With a sports packed summer upon us, including WImbledon, Euro’s and the Olympics, 2016 really is a year of sport. But as sports teams, organisations and tournaments embrace mobile, cloud and analytics, how does this open them up to cyber attacks and hackers? What do hackers want from these targets and how do they plan to achieve this?
Mark Bower of HPE Security – Data Security, a provider of advanced encryption, tokenization and key management solutions, and Stephen Gates of NSFOCUS IB, a global network and application security provider, have shared their thought on this topic below.
Mark Bower, Global Director at HPE Security – Data Security:
With systems that process online and in-person point-of-sales ticket purchases, for example, the ability to neutralise a breach by rendering data useless if lost or stolen, through data-centric encryption, is an essential benefit to ensure data remains secure.
Hackers will steal anything of value, and even the information could be held for sale on the black market to be used for social engineering attacks for spearphishing to attempt to gain access to deeper systems with even more lucrative data that can be monetised directly if stolen.

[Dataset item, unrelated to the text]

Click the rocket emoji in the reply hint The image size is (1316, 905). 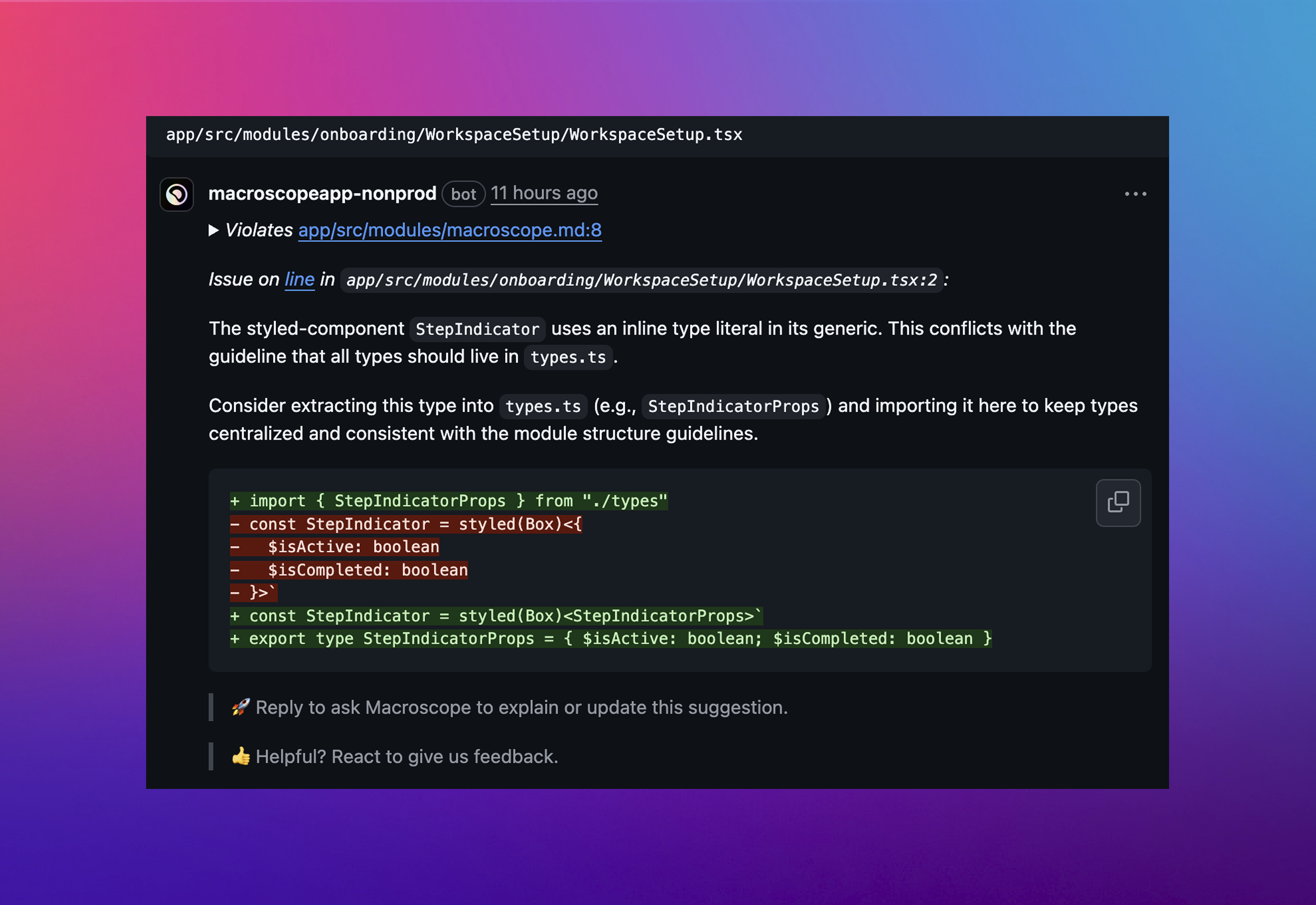[x=241, y=707]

We have a saying in security, it’s not a matter of if a breach will happen, but when. Beyond the threat to sensitive data, companies need to be concerned with the impact a data breach can have on their reputation and, ultimately, on their bottom line. A data-centric approach to security is the industry-accepted cornerstone needed to allow organisations to mitigate the risk and impact of cyber attacks and other attempts to get this sensitive information.
Many organisations are not readily equipped with modern data-centric protection which enables them to neutralise breach risks. Any organisation dealing with medical data or other personally identifiable information (PII) must shift gears to modern data security practices while joining their peers in other industries who’ve already learned the importance of mitigating data threats. The value of data-centric security controls enables organisations to protect valuable data assets and enable data-rich analytic insight without risk.”
Stephen Gates, Chief Research Intelligence Analyst at NSFOCUS IB:
Hackers can achieve this by exploiting vulnerable systems, vulnerable defenses, or vulnerable people. There is nothing special in this case with regards to hacking the systems that support these teams and these events.
To protect against these types of threats teams, organisations, and tournament organisers need to determine what would cause the most damage to the team and/or the event, and defend it to the nth degree. Loose defenses only serve to make the hackers’ job easier. They will appreciate and take advantage of your carelessness.
We are currently seeing many emerging attacks and threats, with the list of vulnerable applications, vulnerable defenses, and vulnerable people grows exponentially every day. In this case, phishing attempts by hackers will likely be extremely high. In addition, hackers taking advantage of vulnerabilities in applications and operating systems that allow remote code execution, will likely be high as well.”
The opinions expressed in this post belongs to the individual contributors and do not necessarily reflect the views of Information Security Buzz.